Running has been here all along, quietly saying “nope” to all of that. With every mile, it tells me I am more than enough. I’m ready to listen to it now.
Transitions are so hard & confusing! I’m so grateful that you’re sharing your experience. Sometimes, when “it feels bad,” I’m tempted to believe it’s my fault somehow. You’re such a great example to me, because I can see your accomplishments & talents so clearly. If *you* are going through such a desert of validation, it must just be a part of life!! I will await the next chapter of your story!
This is a beautiful piece. You have a beautiful family and congrats on the PR. To be able to speak a language, especially Italian is wonderful! I, too, am facing a transition in my career and at my age, feel like I should know what I want to do when I grow up. However, it doesnt work that way! It’s always a learning process but one thing I know, you’re a smart, gifted and amazing person. Keep pushing and you will find your place!
I feel so many parallels with your story. I recently earned my master’s degree with the idea that I will work in higher ed, but after a year of applying and interviewing, I’m still unemployed.
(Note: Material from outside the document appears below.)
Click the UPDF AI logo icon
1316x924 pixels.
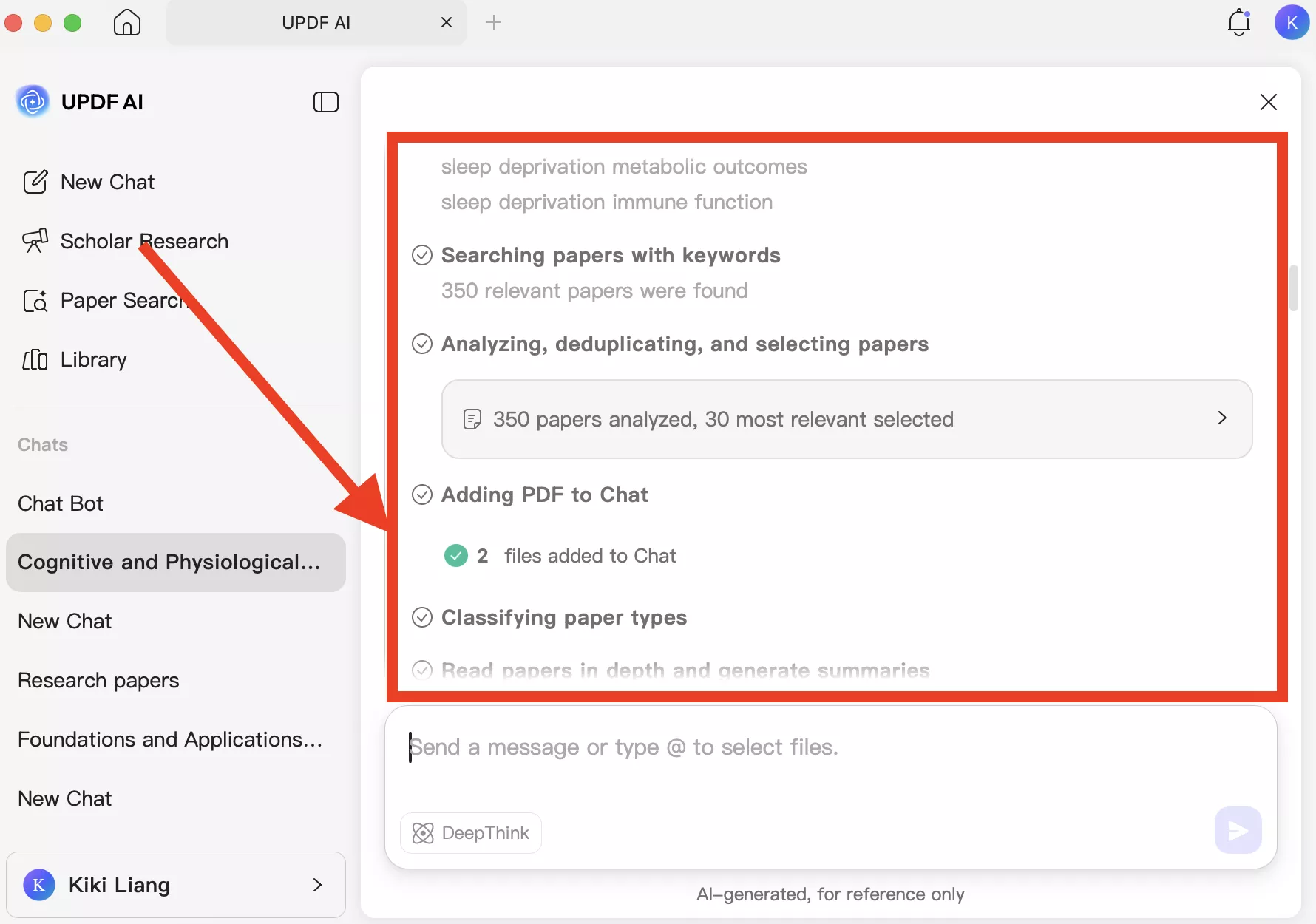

Feeling the pressure to make this investment start paying off. Feeling the sting of repeated rejection, even from jobs I don’t really want. It’s tough to hear that unemployment is going down, for the country, but not for me… Training for my first Olympic Tri with the TLAM club has been a lifeline to staying focused on something I am successful at. Something that doesn’t require validation from anyone else. Thanks for your essay. A reminder that I’m not alone.
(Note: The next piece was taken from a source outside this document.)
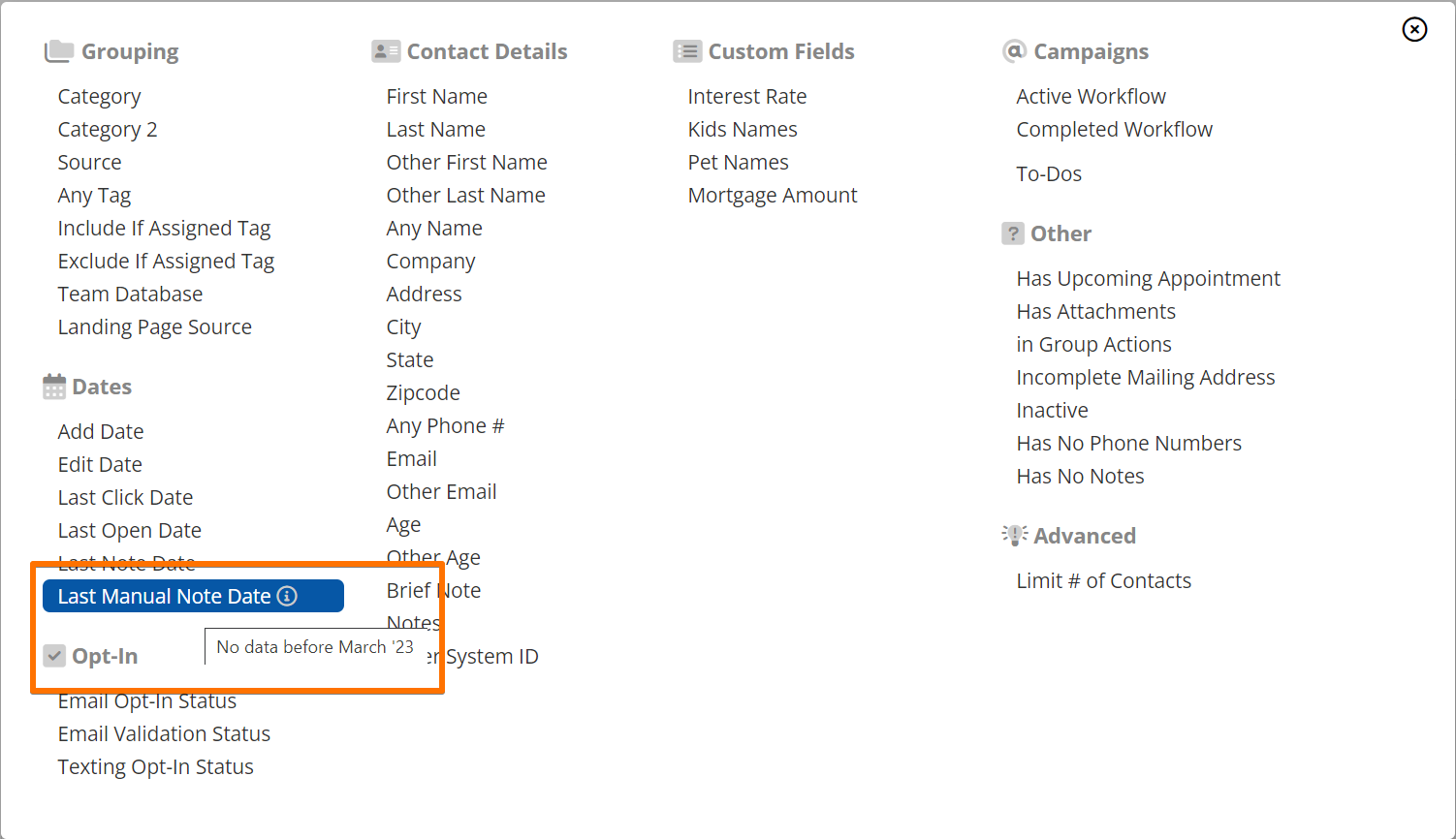Click the question mark icon beside Other
This screenshot has height=839, width=1456.
tap(1013, 233)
So much of your story resonates with me. My daughters were born while I earned my graduate degrees. I went to class to grade final presentations the day after my second daughter was born. For my 30th birthday I turned in the final draft of my dissertation. For my 40th birthday I ran the Big Sur marathon and qualified for Boston. When my career path started going in unexpected directions I channeled a lot of energy into my running. It was the one thing I could plan and control. I rarely comment but just wanted to encourage you to be more wise than I’ve been as my personal identity shifted from being an academic to being a runner. After Boston I had only 20% mobility in my lower back. When my identity became tied to running, I stopped listening to my body and pushed through the pain so I could achieve my goals. I’m working with an amazing physical therapist who’s made it possible for me to run pain free again. And I’ve started doing triathlons to cross train and balance things out more. The thing I’m still working on is believing I’m enough, no matter what my pace is or where my career goes. Brene Brown’s books are helping with that though. Happy running!
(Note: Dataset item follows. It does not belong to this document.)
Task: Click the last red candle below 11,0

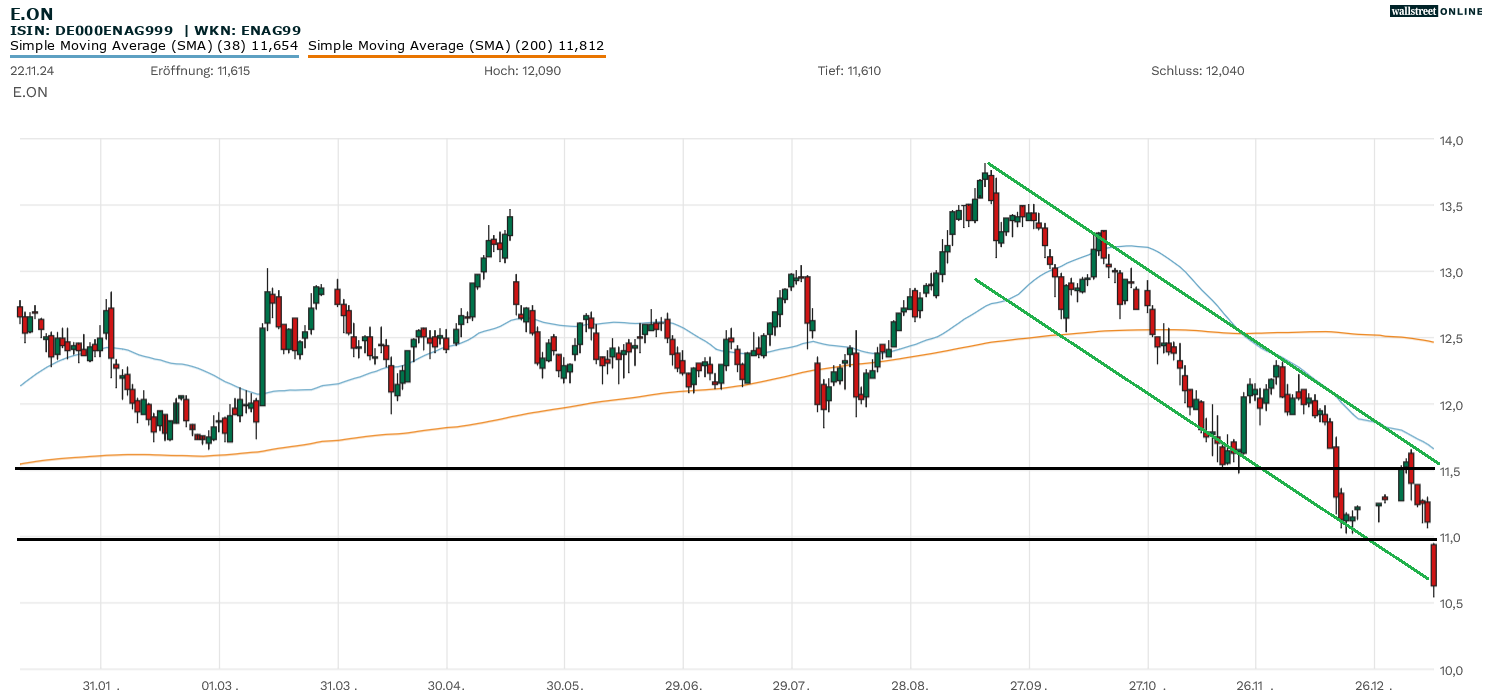Action: click(1434, 565)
Your story is sincere and well-written. Best of luck to you. Thank you for sharing. I am making a huge change in my career and feel very scared at times. So every bit of anyone else’y similar experience is very supporting for me. I don’t have time to run now as much as I would like but I am still a runner!
Just a quick note from a fellow academic, to say IT IS NOT YOU!!! Higher ed is changing and it is a big systemic economic thing. Thanks for sharing your story, and good luck in your new path.
Thank you, dear Sarah and darling Ros, for my birthday present. I’m just sorry that I left it open as a tab in Chrome for like 2 weeks before reading it. I’m so proud of you every day. I want to be you when I grow up. And I REALLY want to hug Ros again, read books with her, sing songs, etc. Congrats on the house, the PR, getting to mow your own lawn, and listening to the GOOD that is within you. Many hugs.